══ Selected extract ══
You can use the service to store video data, watch live feeds, and access video information in real-time as it is uploaded to the cloud. You can use Kinesis Video Streams to capture massive amounts of live data from millions of devices.
This contains video and other types of data like thermal imagery and audio. This data may be accessed and processed quickly by your applications. You may also use Kinesis in conjunction with various video APIs to further process and treat video content. Kinesis can be set up to retain data for a specific time and encrypt it in transit.
4. AWS Glue
AWS Glue is a data management service that helps extract, transform, and load (ETL). It allows you to classify, clean, enrich, and transfer data fully managed and cost-effective. AWS Glue is a serverless platform with a Data Catalog, a scheduler, and an ETL engine that automatically generates Scala or Python code.
AWS Glue processes semi-structured data and generates dynamic frames for ETL scripts. You can use dynamic frames to organize your data because they are a type of data abstraction. They support Spark data frames and provide schema flexibility and powerful transformations. Discover data sources, transform data, and monitor ETL processes with the AWS Glue console. The AWS Glue API can also access Glue from AWS services or other applications.
You tell AWS Glue what ETL actions you want it to do to transport data from the source to the target. You can schedule jobs in response to a defined trigger or run them on demand. You can either submit a script via the console or API or use the script that AWS Glue generates for you. Crawlers can be defined to scan sources in a data repository and add metadata to the Data Catalog.
5. Amazon QuickSight
This cloud-based business intelligence (BI) service is completely managed. Amazon QuickSight compiles data from a variety of sources into a single dashboard. It offers high security, built-in redundancy, global availability, and administrative features for managing big groups of users. You may get started right away without having to deploy or manage any infrastructure.
QuickSight dashboards can be accessed securely from any mobile or network device. Amazon QuickSight allows you to obtain data, prepare it for analysis, and save it as a direct query or SPICE memory (QuickSight’s Super-fast Parallel, In-Memory Calculation Engine). Add current or new datasets, create charts, tables, or insights, use enhanced tools to add variables, and publish the study as a dashboard to users.
We have made an effort to present the readers of this post with a comprehensive summary of the serverless data engineering capabilities offered by AWS. We did not go over every service; instead, we concentrated on the most well-known and important ones. You may construct highly effective data processing solutions with only a few clicks, and these solutions can automatically handle massive data sets and thousands of requests simultaneously. Because AWS handles the laborious aspects of keeping your data, you are free to concentrate on what matters: finding technological solutions to challenges faced by businesses.
FAQ Related to Top 5 AWS Serverless services for Data Engineering
Which AWS serverless service allows you to prepare data for analytics?
AWS Glue, for example, is a serverless data integration service that simplifies data preparation for analytics, machine learning, and application development. AWS allows you to query data from many data sources such as databases, data lakes, and data warehouses.
What do data engineers do in AWS?
AWS Data Engineering is one of the main components of AWS in providing users with a complete solution. AWS Data Engineering is in charge of managing Data Pipelines, Data Transfer, and Data Storage. This tutorial will teach you about the AWS Data Engineering process and tools.
What is AWS enlist any five services provided by AWS?
Compute, storage, database, migration, network, and content delivery, management tools, and security and identity compliance are some of the most frequently used areas of Amazon Web Services.
═══
Task statement => Copy word for word the part of the AWS serverless services text starting at "AWS Glue processes" and ending at "or other applications.".
══ Study material ══
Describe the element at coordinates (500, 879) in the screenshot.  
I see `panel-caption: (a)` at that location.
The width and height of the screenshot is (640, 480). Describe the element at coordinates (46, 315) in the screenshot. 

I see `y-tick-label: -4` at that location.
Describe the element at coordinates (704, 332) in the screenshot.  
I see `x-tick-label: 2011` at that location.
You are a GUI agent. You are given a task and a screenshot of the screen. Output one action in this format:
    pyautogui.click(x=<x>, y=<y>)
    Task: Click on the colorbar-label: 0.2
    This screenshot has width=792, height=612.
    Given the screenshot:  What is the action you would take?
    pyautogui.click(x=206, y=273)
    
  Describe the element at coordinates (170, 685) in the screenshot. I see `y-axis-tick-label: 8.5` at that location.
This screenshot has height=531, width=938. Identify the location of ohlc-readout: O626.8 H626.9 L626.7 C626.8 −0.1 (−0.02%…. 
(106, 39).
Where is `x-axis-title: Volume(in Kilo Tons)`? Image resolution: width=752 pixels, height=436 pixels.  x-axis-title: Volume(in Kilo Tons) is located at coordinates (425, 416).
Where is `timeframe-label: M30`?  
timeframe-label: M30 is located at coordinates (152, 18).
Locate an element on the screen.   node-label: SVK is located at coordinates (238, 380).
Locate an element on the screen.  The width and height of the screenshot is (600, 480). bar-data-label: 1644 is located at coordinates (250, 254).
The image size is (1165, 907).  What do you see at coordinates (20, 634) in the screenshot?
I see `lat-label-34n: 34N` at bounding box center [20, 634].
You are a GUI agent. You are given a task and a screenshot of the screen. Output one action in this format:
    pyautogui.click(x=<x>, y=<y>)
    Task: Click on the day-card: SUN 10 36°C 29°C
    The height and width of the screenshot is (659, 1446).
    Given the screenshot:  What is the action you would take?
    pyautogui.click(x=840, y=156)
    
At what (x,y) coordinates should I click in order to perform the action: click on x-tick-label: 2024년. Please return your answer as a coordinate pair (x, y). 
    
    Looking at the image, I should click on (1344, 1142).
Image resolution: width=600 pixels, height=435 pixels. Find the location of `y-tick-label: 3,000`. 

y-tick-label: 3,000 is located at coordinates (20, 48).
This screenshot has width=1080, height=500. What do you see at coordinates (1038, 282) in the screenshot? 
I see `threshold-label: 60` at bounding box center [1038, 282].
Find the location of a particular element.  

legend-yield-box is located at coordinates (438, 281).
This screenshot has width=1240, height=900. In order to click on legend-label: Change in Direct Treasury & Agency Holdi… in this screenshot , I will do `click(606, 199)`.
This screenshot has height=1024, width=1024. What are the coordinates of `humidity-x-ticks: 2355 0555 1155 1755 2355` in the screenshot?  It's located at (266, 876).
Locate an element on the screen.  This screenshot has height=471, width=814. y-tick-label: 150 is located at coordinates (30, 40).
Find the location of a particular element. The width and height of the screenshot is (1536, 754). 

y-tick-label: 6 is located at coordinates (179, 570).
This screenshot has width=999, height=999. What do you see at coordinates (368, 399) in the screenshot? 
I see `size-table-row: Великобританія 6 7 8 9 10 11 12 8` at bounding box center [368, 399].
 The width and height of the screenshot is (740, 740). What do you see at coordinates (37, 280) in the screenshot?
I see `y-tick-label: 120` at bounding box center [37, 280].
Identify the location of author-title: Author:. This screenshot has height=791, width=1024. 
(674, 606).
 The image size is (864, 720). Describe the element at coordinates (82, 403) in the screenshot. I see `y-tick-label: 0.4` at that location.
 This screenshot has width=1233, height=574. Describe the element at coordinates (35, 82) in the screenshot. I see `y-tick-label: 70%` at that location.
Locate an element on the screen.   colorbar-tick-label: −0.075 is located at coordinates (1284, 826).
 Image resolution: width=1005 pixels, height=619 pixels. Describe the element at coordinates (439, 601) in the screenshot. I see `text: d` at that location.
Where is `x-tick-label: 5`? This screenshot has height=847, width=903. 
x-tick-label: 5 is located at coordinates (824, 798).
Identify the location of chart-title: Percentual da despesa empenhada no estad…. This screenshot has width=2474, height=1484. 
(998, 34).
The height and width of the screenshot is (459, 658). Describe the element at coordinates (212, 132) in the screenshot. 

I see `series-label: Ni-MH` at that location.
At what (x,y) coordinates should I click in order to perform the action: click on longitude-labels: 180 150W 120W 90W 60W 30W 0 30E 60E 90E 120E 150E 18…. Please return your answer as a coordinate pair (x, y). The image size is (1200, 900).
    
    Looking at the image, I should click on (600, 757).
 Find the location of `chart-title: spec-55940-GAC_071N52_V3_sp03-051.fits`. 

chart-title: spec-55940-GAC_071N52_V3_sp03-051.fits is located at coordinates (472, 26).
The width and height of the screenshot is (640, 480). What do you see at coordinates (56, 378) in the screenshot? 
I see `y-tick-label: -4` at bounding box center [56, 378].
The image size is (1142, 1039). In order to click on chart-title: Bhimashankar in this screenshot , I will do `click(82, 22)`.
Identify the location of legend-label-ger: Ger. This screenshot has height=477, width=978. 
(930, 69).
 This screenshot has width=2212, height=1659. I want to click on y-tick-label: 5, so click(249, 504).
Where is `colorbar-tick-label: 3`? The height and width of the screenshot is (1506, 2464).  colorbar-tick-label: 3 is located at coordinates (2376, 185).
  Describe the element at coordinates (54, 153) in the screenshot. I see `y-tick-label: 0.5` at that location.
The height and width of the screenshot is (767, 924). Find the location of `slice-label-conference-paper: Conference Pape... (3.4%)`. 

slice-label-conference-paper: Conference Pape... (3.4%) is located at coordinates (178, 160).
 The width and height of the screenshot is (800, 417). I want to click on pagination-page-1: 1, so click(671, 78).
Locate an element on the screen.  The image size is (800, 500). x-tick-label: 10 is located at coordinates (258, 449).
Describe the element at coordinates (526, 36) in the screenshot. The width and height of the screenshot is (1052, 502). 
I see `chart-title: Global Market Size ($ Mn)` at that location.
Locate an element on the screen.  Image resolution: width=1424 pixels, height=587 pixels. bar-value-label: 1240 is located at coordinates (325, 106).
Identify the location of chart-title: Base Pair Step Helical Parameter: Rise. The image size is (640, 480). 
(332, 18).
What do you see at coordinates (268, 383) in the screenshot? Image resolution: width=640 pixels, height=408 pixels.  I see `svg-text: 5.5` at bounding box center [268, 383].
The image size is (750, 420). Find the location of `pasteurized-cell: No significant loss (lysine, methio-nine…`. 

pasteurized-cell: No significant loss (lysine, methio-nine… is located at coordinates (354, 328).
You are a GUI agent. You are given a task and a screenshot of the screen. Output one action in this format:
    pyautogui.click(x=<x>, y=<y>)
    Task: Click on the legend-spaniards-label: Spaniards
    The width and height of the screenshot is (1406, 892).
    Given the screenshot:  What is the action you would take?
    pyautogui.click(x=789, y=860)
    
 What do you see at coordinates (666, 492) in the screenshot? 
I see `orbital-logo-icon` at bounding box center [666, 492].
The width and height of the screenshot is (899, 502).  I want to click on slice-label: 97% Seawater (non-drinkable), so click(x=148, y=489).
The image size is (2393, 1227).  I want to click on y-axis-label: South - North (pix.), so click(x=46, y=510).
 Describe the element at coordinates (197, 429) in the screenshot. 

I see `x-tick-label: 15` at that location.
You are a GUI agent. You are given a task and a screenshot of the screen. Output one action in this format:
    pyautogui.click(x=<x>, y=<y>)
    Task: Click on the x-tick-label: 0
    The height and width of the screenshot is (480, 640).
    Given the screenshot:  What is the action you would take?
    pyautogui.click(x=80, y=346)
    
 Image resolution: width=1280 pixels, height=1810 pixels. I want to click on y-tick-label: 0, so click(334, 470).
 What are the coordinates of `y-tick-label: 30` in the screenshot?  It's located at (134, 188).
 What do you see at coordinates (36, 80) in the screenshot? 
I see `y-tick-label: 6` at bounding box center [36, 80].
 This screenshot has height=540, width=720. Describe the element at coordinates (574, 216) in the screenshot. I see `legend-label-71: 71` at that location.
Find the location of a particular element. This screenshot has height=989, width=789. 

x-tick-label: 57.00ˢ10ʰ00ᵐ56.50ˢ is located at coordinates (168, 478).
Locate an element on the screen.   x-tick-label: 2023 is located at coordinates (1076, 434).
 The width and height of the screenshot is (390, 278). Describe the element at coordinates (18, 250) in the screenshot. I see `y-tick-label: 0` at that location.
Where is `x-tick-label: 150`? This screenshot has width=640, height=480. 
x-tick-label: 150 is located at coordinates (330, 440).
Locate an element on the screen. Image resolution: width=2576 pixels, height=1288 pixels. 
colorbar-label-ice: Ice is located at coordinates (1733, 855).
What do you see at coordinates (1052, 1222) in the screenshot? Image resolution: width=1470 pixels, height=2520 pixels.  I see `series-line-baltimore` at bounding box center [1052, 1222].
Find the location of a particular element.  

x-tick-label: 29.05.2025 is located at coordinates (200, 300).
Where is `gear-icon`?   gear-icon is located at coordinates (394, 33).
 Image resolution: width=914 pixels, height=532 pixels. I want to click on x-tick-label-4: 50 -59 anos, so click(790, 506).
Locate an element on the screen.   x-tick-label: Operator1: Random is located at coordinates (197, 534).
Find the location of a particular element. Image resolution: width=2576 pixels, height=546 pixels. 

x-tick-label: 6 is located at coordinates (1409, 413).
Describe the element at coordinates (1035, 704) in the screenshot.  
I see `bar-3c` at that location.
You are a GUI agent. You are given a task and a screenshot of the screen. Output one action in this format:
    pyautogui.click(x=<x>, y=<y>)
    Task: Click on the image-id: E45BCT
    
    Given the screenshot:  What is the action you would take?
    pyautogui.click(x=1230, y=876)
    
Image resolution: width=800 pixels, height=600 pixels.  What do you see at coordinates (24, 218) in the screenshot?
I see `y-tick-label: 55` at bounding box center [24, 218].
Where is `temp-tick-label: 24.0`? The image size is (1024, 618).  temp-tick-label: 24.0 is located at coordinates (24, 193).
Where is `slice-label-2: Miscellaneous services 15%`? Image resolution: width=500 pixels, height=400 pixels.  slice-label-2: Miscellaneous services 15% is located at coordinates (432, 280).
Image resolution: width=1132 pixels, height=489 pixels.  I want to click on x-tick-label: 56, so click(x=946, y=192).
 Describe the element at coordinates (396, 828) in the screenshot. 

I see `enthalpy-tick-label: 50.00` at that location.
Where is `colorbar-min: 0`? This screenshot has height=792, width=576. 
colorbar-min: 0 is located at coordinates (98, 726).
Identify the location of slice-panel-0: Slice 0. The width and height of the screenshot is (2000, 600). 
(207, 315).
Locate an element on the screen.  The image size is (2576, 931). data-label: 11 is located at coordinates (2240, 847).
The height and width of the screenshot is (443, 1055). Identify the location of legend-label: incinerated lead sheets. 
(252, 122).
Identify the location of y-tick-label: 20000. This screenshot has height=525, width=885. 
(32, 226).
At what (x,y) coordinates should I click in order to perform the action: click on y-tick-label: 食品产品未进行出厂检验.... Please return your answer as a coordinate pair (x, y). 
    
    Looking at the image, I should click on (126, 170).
═══
Exercise result =>
AWS Glue processes semi-structured data and generates dynamic frames for ETL scripts. You can use dynamic frames to organize your data because they are a type of data abstraction. They support Spark data frames and provide schema flexibility and powerful transformations. Discover data sources, transform data, and monitor ETL processes with the AWS Glue console. The AWS Glue API can also access Glue from AWS services or other applications.